What to do:
Would you retype the lines from the one that holds "Where should I" to the final line of the entries below, both ends included and exactly as written, but without pictures?

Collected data

====================

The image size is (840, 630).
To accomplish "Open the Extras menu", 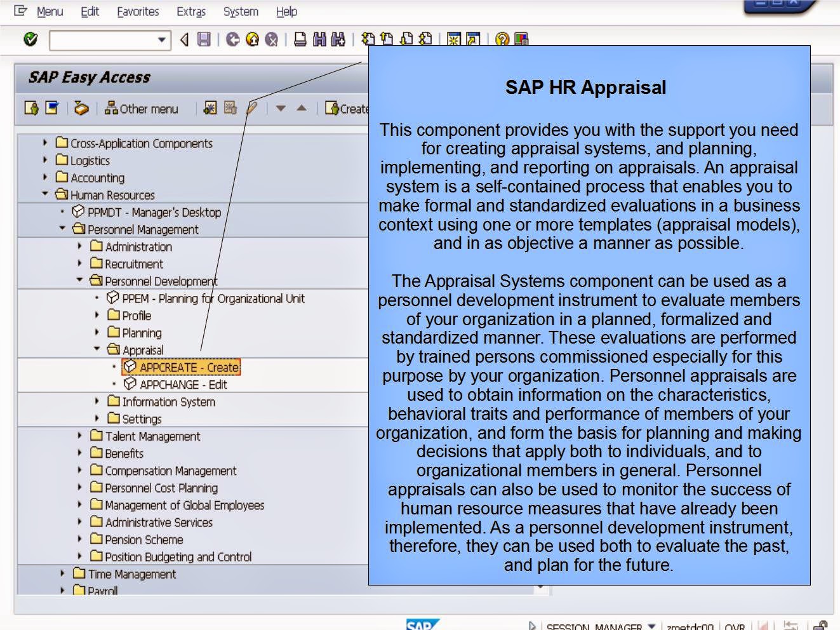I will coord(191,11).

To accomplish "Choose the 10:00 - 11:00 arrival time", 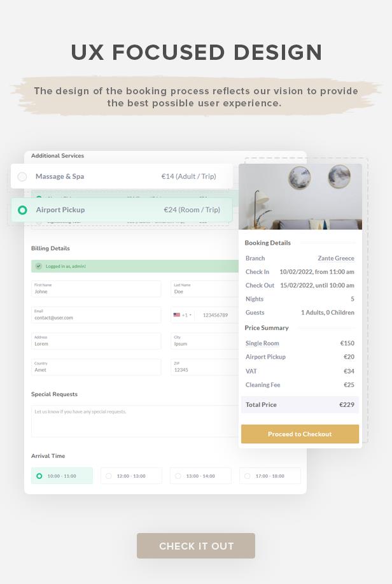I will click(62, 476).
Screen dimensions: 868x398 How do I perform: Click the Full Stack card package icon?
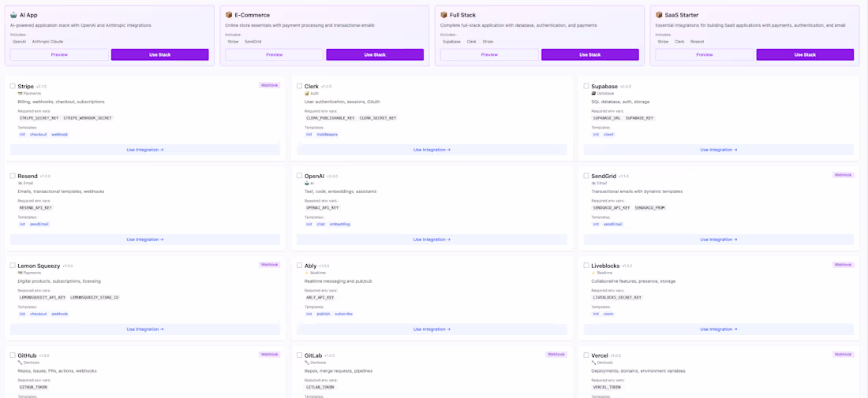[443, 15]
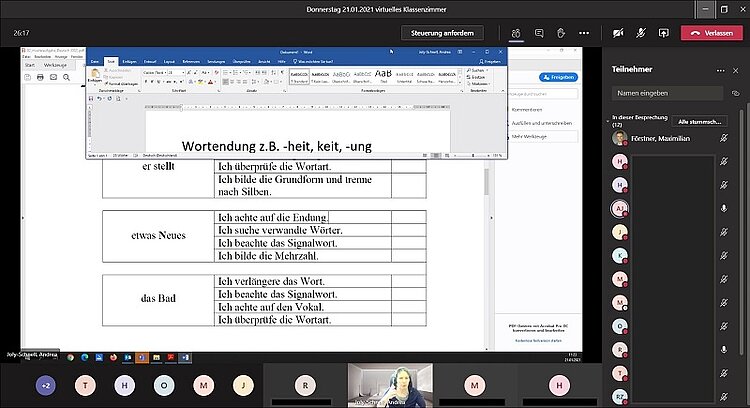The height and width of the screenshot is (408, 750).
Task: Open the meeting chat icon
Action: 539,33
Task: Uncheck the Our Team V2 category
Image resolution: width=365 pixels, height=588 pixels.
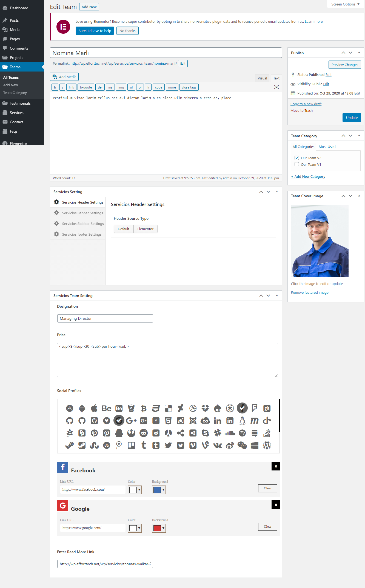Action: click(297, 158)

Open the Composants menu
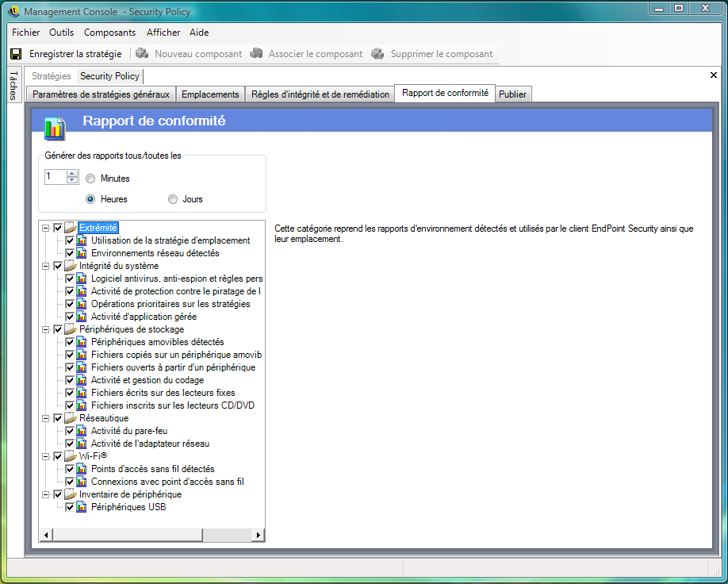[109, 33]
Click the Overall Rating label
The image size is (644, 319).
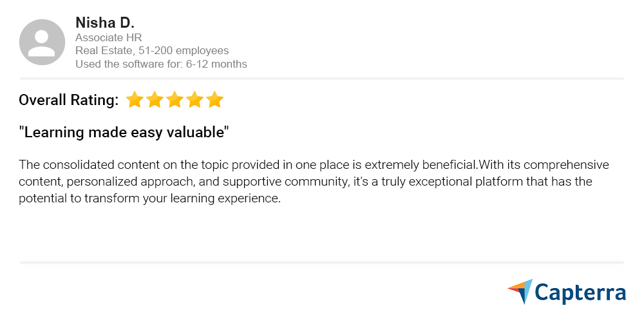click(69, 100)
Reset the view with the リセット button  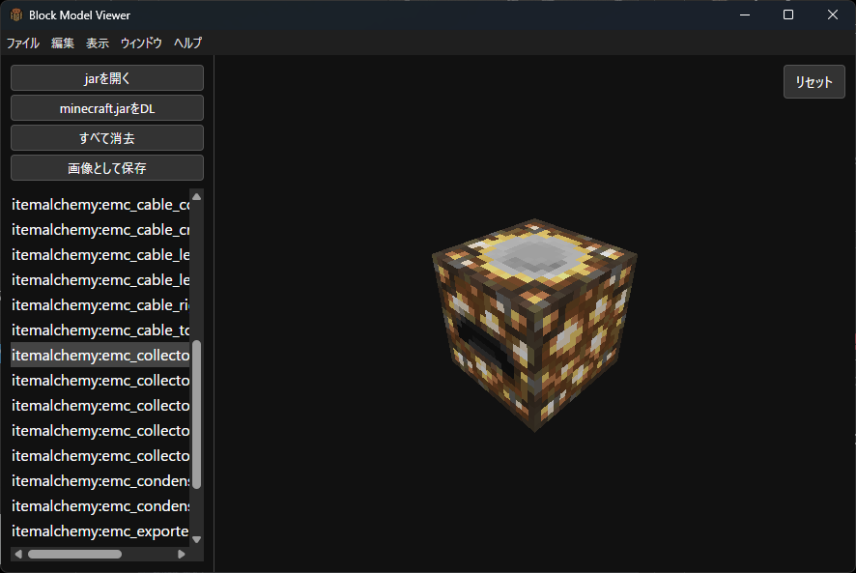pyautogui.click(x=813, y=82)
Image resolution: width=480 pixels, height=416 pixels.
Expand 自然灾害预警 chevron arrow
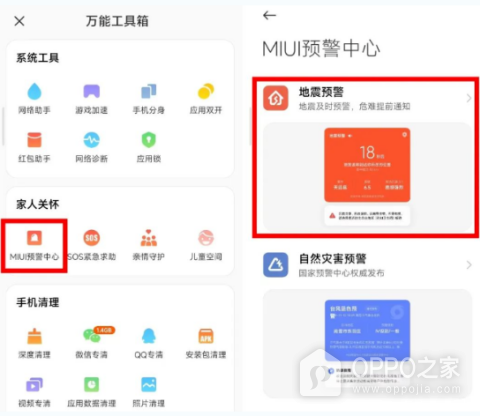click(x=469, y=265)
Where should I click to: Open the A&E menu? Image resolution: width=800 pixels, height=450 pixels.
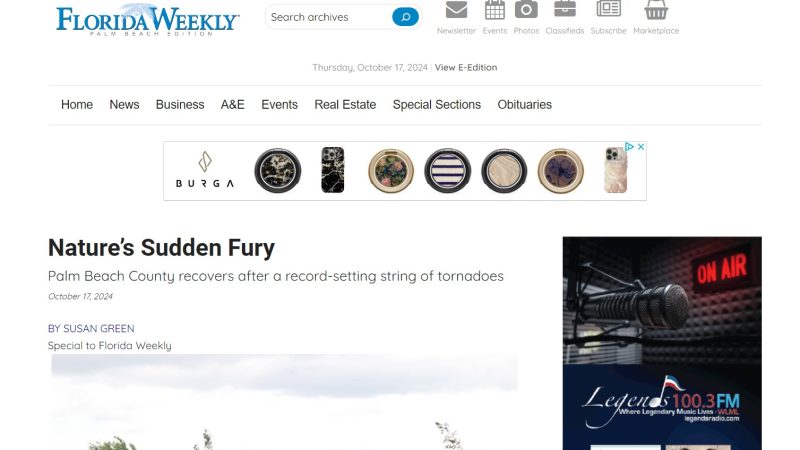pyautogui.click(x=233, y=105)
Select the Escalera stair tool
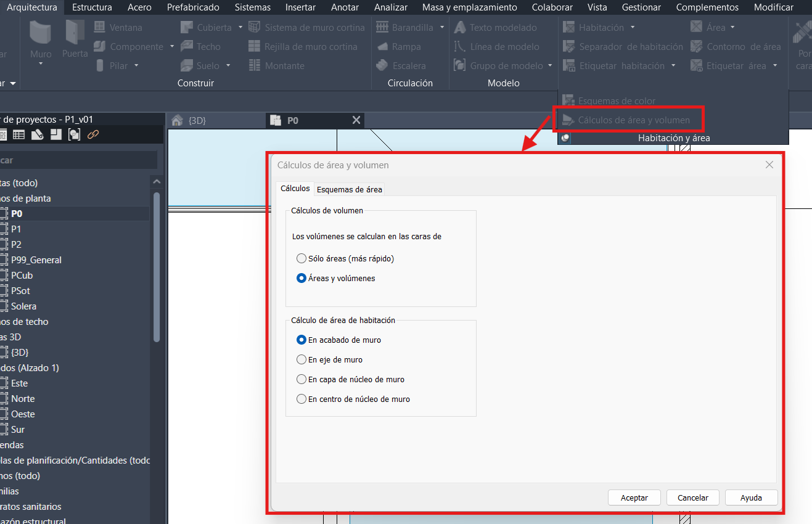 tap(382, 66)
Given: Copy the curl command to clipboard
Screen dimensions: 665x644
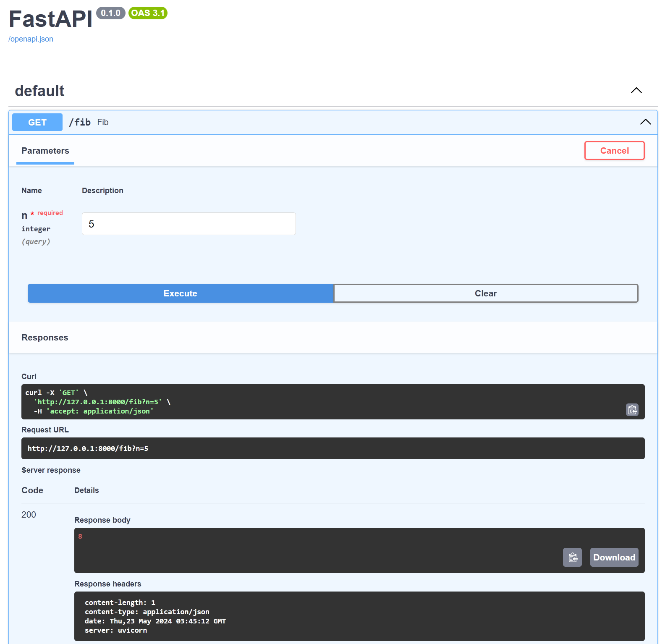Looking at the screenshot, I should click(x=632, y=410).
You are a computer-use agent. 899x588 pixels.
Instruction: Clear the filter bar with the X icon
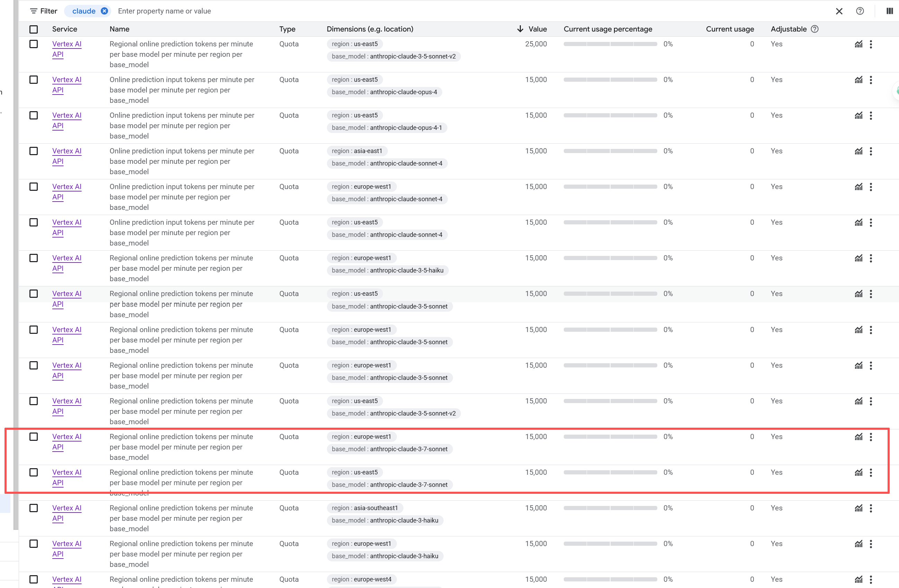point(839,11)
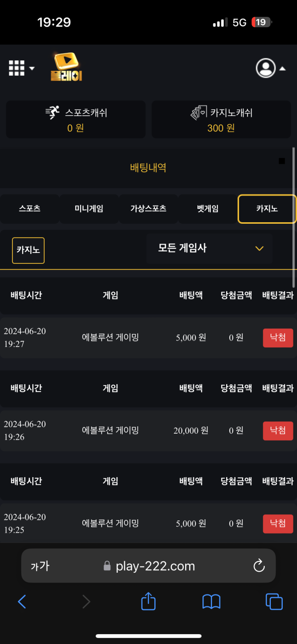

====================

Answer space:
Where should I click to: Open the A&E menu? Image resolution: width=800 pixels, height=450 pixels.
pyautogui.click(x=233, y=105)
Select the Escalera stair tool
 tap(382, 66)
Given: Copy the curl command to clipboard
Screen dimensions: 665x644
Looking at the screenshot, I should click(x=632, y=410).
You are a computer-use agent. 899x588 pixels.
Instruction: Clear the filter bar with the X icon
point(839,11)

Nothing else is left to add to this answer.